• [ENTRIES SUPPLIED]:
▬▬▬▬▬▬

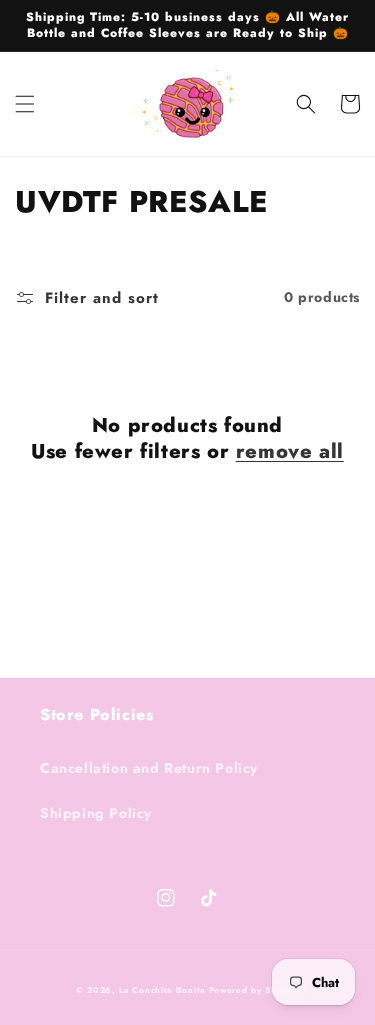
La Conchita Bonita (162, 990)
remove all (290, 452)
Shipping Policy (96, 813)
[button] (25, 104)
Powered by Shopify (254, 990)
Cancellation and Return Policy (149, 768)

▬▬▬▬▬▬

Up to and including the last line above, starting with the line that contains "remove all (290, 452)", return each line exactly and nothing else.

remove all (290, 452)
Shipping Policy (96, 813)
[button] (25, 104)
Powered by Shopify (254, 990)
Cancellation and Return Policy (149, 768)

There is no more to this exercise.